You may know Danny Trejo from his appearances in many (over 300!) films since 1985, in roles large and small, starting with Andrei Konchalovsky’s Runaway Train through subsequent work in Desperado, Heat, Con Air, Spy Kids (and its sequels), Sherrybaby and, in what has since become his most iconic role, Machete (and its sequel, Machete Kills). He also played the ill-fated Tortuga, on AMC’s Breaking Bad, who ends up with his decapitated head on a tortoise crossing the desert (just one of the countless, macabre ways in which his on-screen incarnations have expired). With his muscular physique, scarred face and evocative tattoos, including one that covers his entire torso, Trejo is instantly recognizable, even to those who may not remember his name. Now in his mid-70s, he has, like all human beings, a unique past, though unlike most of his fellow Hollywoodians, one that might well have left him dead or in prison for life. In the new documentary Inmate #1: The Rise of Danny Trejo, from director Brett Harvey (Ice Guardians), we learn all about the man, both the bad and the good, and how he emerged from his violent youth to become a responsible citizen and role model.
It’s a tale as inspiring as his cinematic deaths are gruesome. Born and raised into a poor, if hard-working family of Mexican immigrants in Pacoima, California (where he still lives, today), he found himself shuttled between his grandmother’s and grandfather’s homes, early on, the former a haven, the latter a place of machismo and resentment. Taking to one of his uncles, Gilbert, a charismatic ne’er-do-well who led the young Danny very much astray, first getting him hooked on heroin and then inducting him into a life of increasingly dangerous crime, Trejo set himself on a path that inevitably led to prison. With stints in both San Quentin and Folsom, among other rough penitentiaries, he seemed destined for a recurring series of ever-longer sentences, especially when, during a prison riot, he threw a brick at a guard. But the worst did not happen, and upon his release in 1969, he saw the light, entered a 12-step program, and began helping, rather than robbing, his neighbors, soon becoming a sought-after drug counselor and motivational speaker.
And that’s where the moral of the story lies: do good deeds and the world around you gets better. 15 years after beginning that new chapter of his life, it was while counseling a recovering addict on a movie set (Runaway Train) – who needed the help, given the narcotic temptations (i.e, cocaine) in such places – that he was recognized by the screenwriter, Eddie Bunker, who himself was a former convict. Trejo had been a boxing champion, many years running, while in the state system, and with that chest tattoo was hard to miss. So Bunker convinced Konchalovsky that his prison drama needed someone like Trejo to give it verisimilitude. And just like that, Trejo was on his way to a brand new, and very lucrative, career.
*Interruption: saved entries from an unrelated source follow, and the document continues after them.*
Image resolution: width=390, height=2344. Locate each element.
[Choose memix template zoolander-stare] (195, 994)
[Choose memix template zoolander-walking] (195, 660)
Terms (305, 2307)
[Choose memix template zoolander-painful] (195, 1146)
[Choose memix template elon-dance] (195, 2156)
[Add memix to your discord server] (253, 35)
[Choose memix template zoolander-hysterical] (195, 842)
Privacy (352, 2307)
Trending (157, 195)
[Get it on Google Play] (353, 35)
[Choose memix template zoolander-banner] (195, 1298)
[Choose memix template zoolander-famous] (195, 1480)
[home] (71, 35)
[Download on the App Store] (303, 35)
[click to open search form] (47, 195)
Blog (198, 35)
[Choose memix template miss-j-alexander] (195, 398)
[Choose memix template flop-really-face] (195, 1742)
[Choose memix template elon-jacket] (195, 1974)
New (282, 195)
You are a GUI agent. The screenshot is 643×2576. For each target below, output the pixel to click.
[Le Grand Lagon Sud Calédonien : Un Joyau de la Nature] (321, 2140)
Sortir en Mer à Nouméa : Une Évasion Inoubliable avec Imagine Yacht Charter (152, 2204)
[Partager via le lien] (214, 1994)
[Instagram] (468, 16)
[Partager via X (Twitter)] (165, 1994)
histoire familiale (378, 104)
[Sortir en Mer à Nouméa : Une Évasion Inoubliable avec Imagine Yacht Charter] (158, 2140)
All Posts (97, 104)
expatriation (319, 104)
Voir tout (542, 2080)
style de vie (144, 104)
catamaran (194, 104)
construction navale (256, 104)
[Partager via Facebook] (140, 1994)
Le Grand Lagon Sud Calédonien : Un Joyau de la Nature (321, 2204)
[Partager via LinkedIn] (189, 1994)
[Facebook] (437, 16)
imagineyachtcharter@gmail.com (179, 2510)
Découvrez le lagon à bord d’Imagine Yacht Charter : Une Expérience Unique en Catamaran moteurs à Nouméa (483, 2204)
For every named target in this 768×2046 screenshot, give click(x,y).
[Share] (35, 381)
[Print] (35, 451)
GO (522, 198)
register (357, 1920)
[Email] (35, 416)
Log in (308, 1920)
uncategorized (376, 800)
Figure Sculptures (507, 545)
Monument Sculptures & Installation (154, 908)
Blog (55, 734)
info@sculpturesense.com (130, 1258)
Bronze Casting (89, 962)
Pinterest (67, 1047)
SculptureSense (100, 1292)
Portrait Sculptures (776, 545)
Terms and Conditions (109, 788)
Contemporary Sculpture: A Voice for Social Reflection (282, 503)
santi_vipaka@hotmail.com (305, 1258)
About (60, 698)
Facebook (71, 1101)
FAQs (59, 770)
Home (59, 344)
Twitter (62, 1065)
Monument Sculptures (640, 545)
Filled with interviews with family, friends and colleagues, with Trejo front and center, the movie offers a complex portrait of a multidimensional man who has never ceased to give back since he found his purpose. A movie star he may be, but he still speaks to addicts and prisoners, and remains close to his roots, so as not to forget where he came from. Though Inmate #1: The Rise of Danny Trejo (the title coming from the generic names his early screen characters were given) is ultimately a fairly conventional biopic, in terms of approach (and could be slightly shorter, with less inspirational music on its soundtrack), breaking little new aesthetic ground, its subject is anything but ordinary. It’s the ultimate redemption tale, writ large. Machete kills it, indeed.